It's worth mentioning that many small businesses can't get SMB loans that cheap (if at all), and can also earn a higher return on each dollar reinvested in their business.
In the early stages of an internet-enabled, distribution-bound company, 1 dollar reinvested (say in ad spend) can net you 1.5-2 dollars in increased sales. So even at a quite high APR, it's still a net win for many companies to take that debt on.
Obviously you'd rather take on debt at a lower APR, but if your risk of default is high, nobody is going to give you a low APR.
As said by Patrick in a different comment, it really depends on how your sales are going therefore comparing it to a traditional loan with a fixed p.a. regardless of your sales doesn't make a lot of sense.

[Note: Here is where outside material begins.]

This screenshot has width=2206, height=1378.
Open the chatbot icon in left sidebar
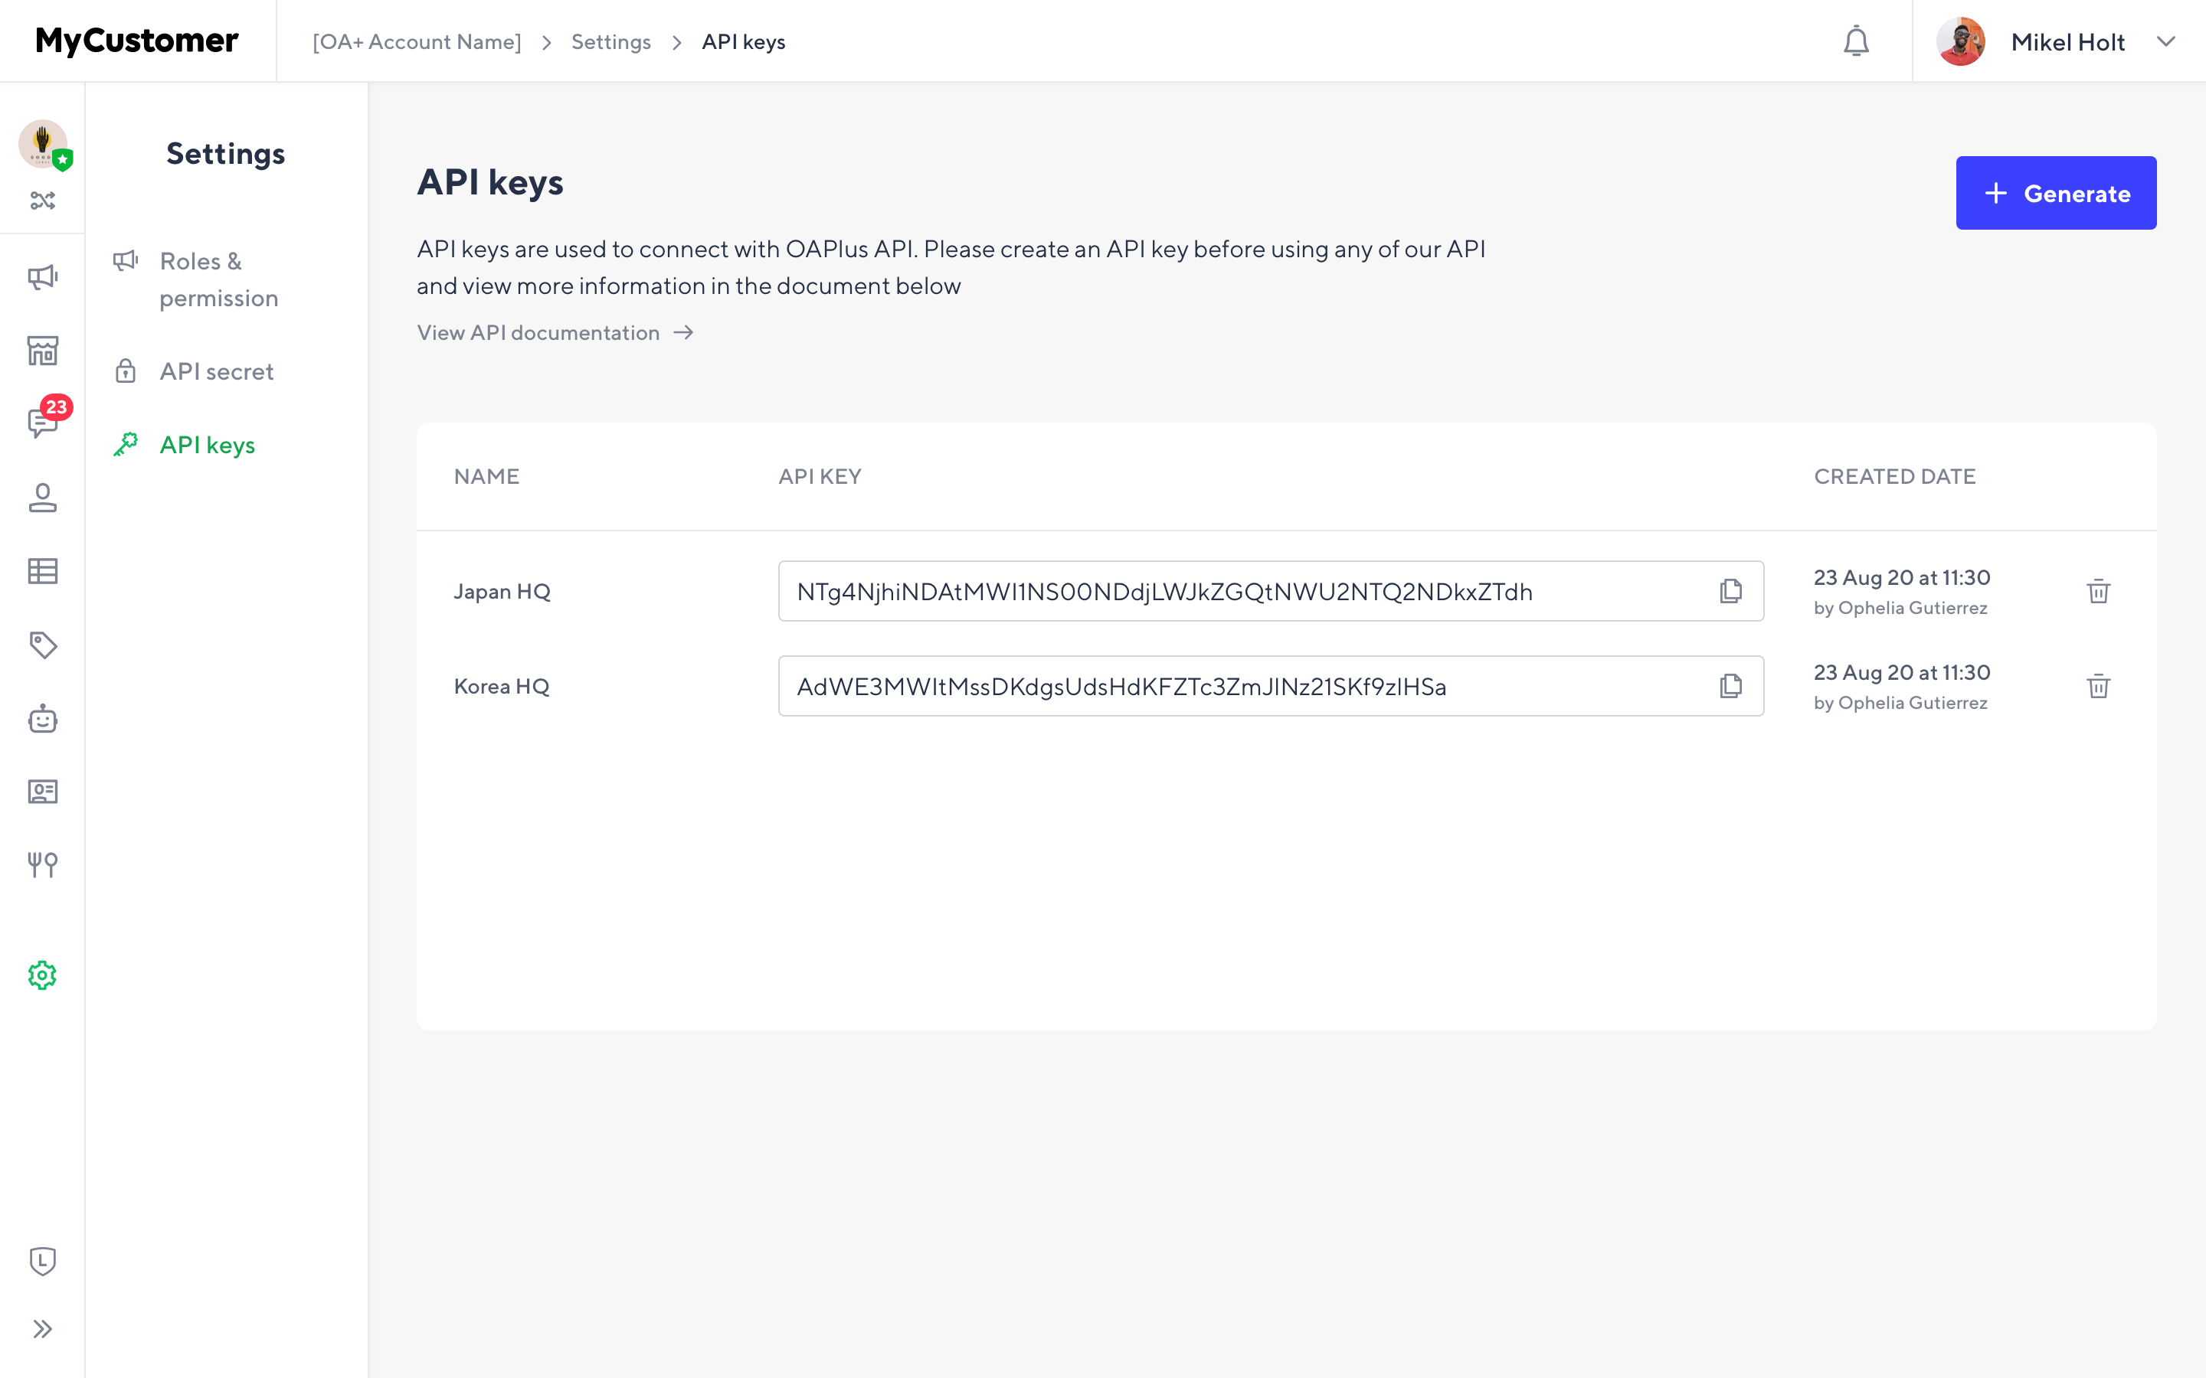point(42,719)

I didn't read the exact terms, but based on the landing page it seems like your downside is capped, which is a big thing. I.e. if you suddenly stop making sales, you don't repay them . (not sure if there's a clause that makes you repay if you never make sales for a couple of years after taking out the loan)
For a mom & pop store without a personal guarantee 10-15% is an excellent rate. If there's a personal guarantee attached then 10-15% is a terrible rate.
In the early stages of an internet-enabled, distribution-bound company, 1 dollar reinvested (say in ad spend) can net you 1.5-2 dollars in increased sales. So even at a quite high APR, it's still a net win for many companies to take that debt on.
Obviously you'd rather take on debt at a lower APR, but if your risk of default is high, nobody is going to give you a low APR.